## WORK ITEM
Each entry should be transcribed exactly as written, and any picture left out.

## AVAILABLE RECORDS
= = = = =
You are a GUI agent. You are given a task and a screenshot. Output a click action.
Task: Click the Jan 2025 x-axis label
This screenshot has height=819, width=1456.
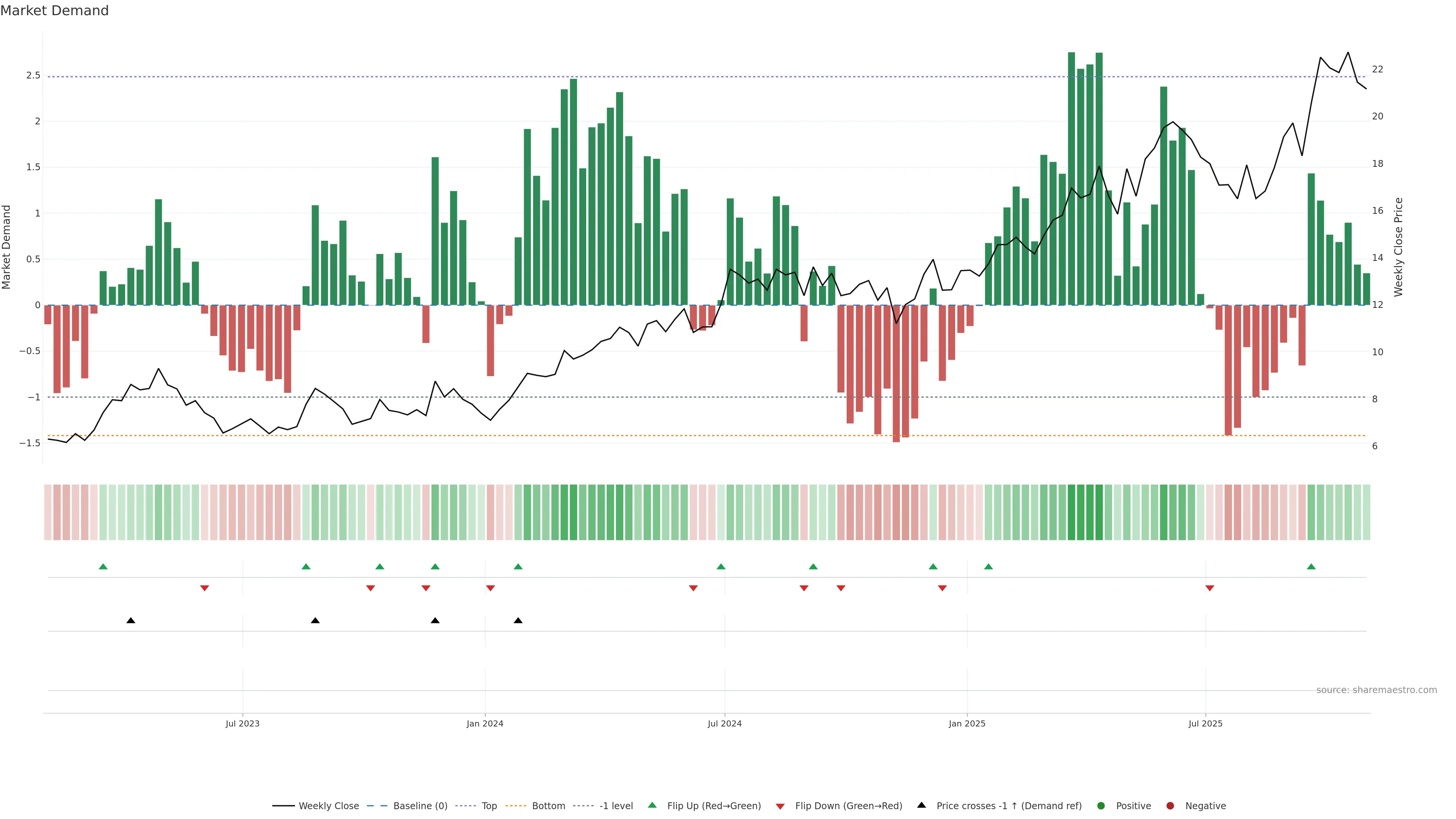(967, 723)
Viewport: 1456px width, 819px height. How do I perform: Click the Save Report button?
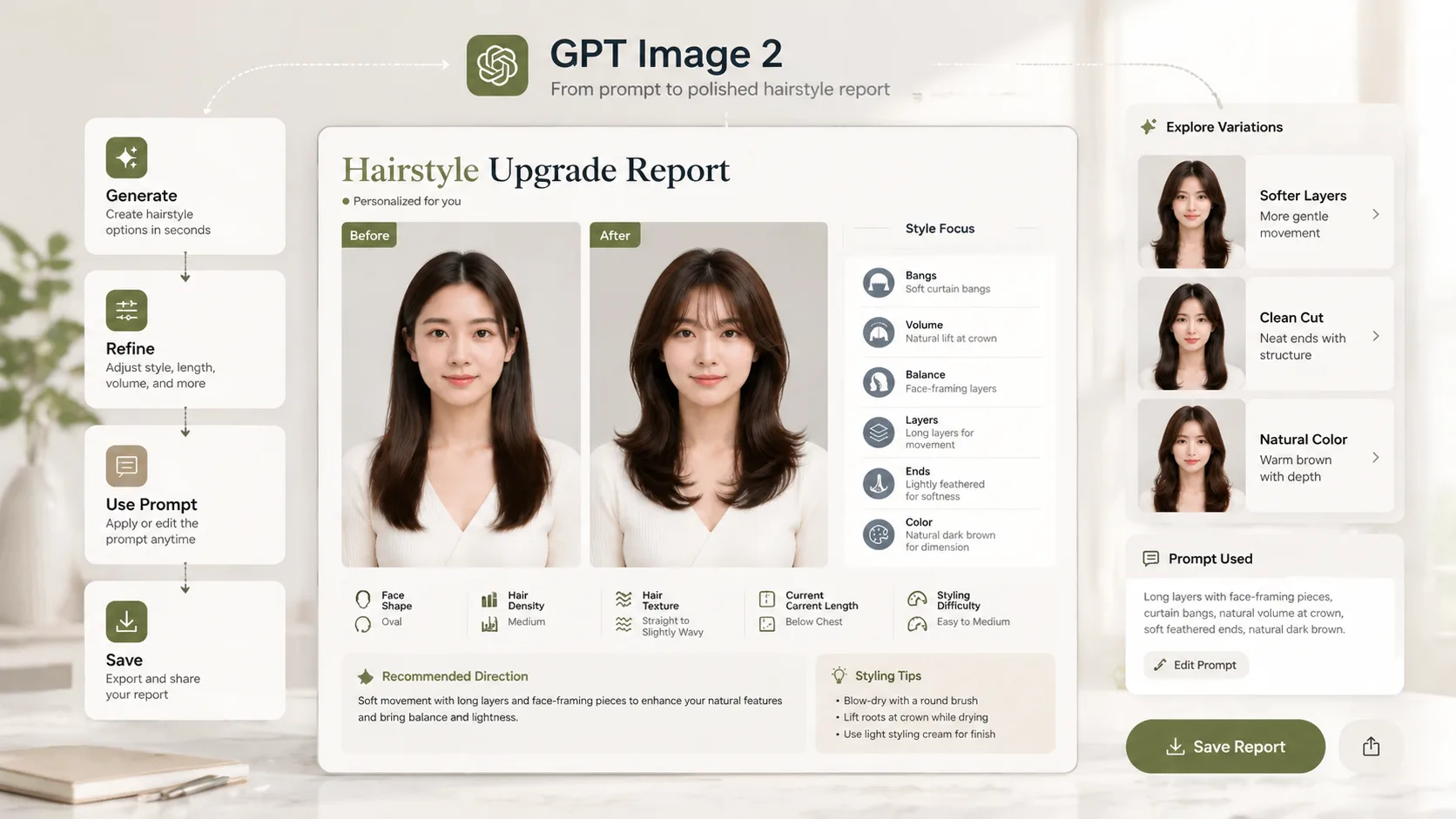(1225, 746)
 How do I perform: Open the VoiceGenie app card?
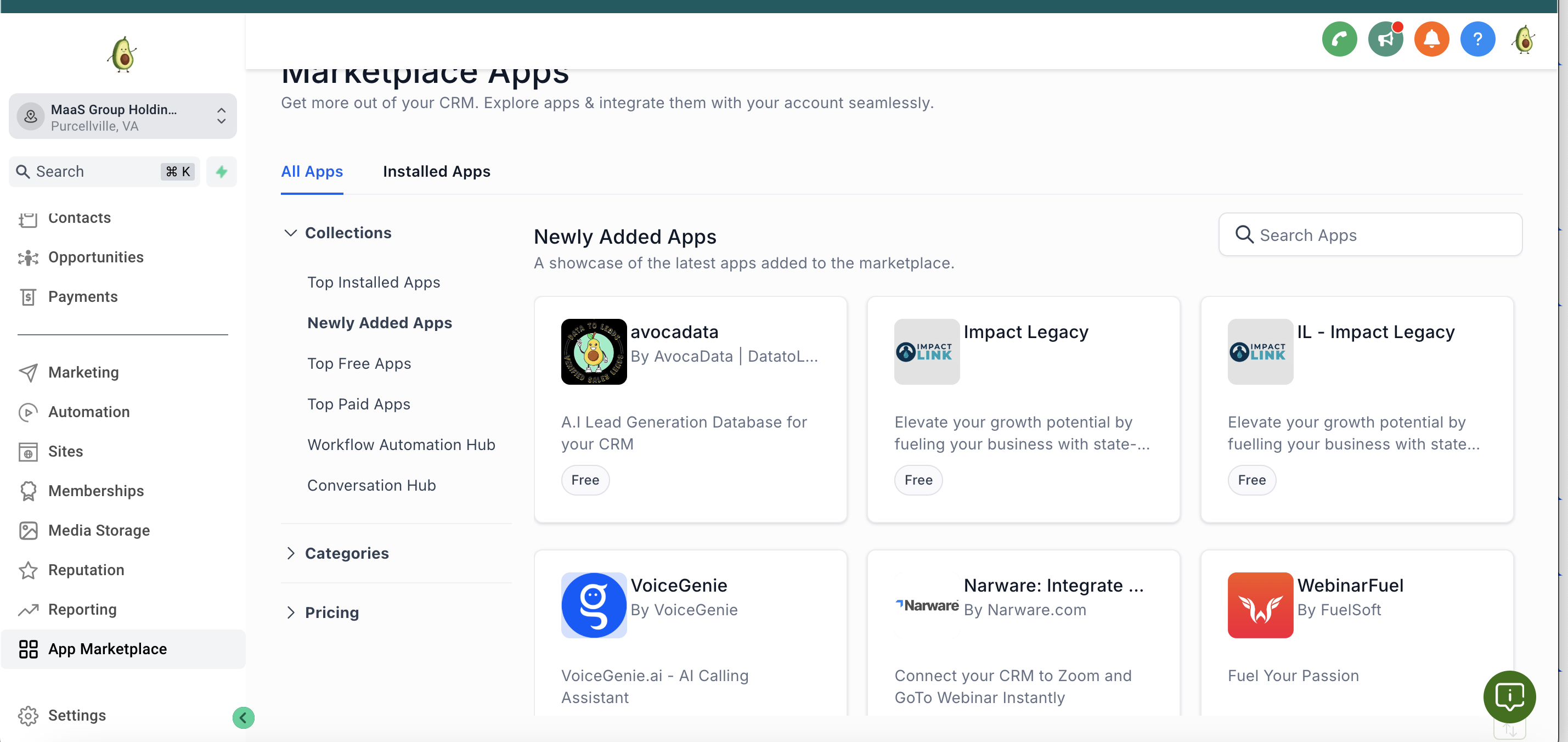point(690,633)
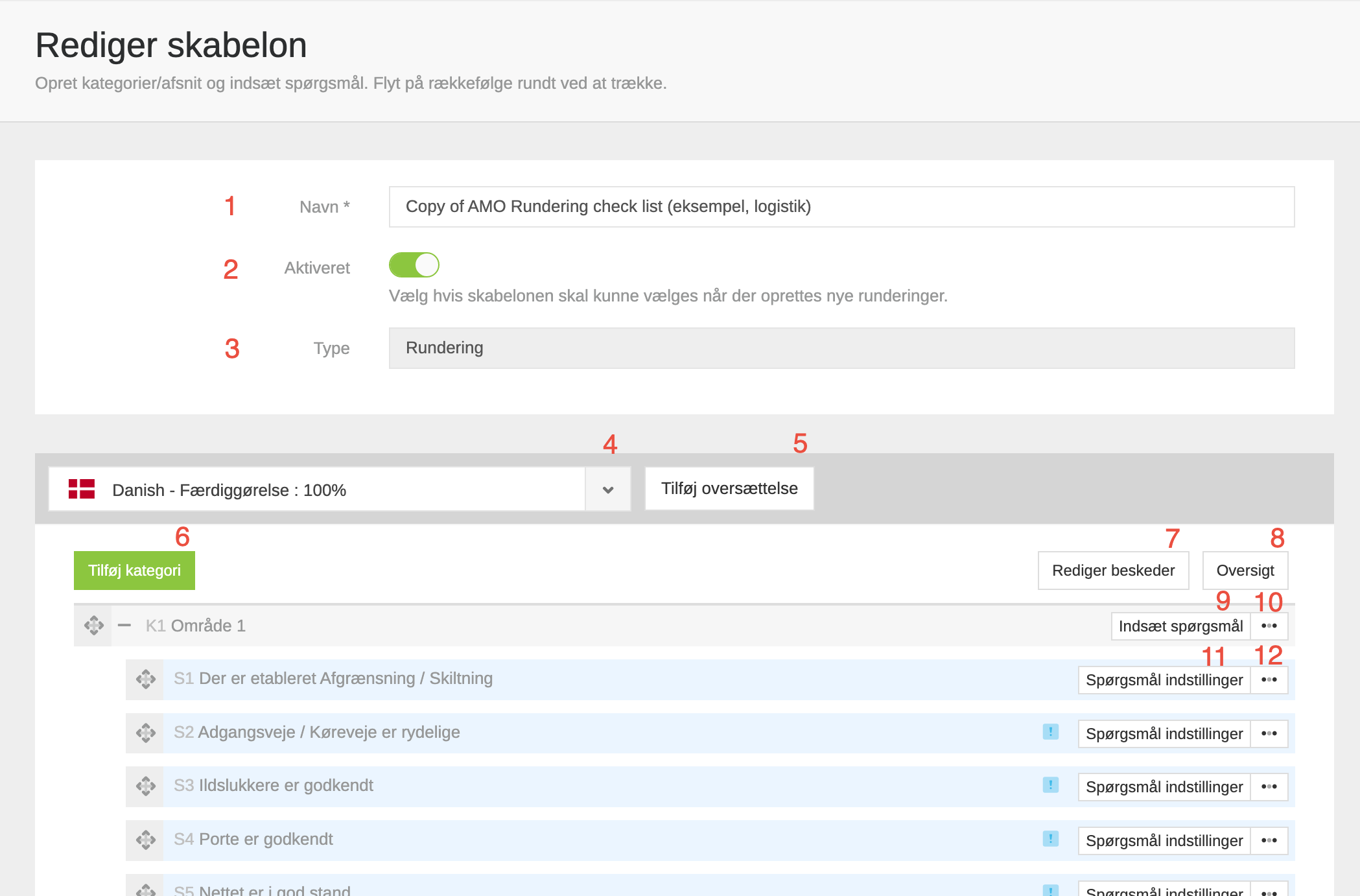This screenshot has height=896, width=1360.
Task: Click the Navn text field
Action: pos(841,207)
= = = = =
## EXERCISE SOLUTION
You are a GUI agent. You are given a task and a screenshot. Output a click action.
Task: Click the Jan 2025 x-axis label
This screenshot has height=819, width=1456.
(967, 723)
Viewport: 1456px width, 819px height. How do I perform: Click the Save Report button?
(1225, 746)
 How do I perform: Open the VoiceGenie app card?
point(690,633)
This screenshot has height=896, width=1360.
Task: Click the Navn text field
Action: pos(841,207)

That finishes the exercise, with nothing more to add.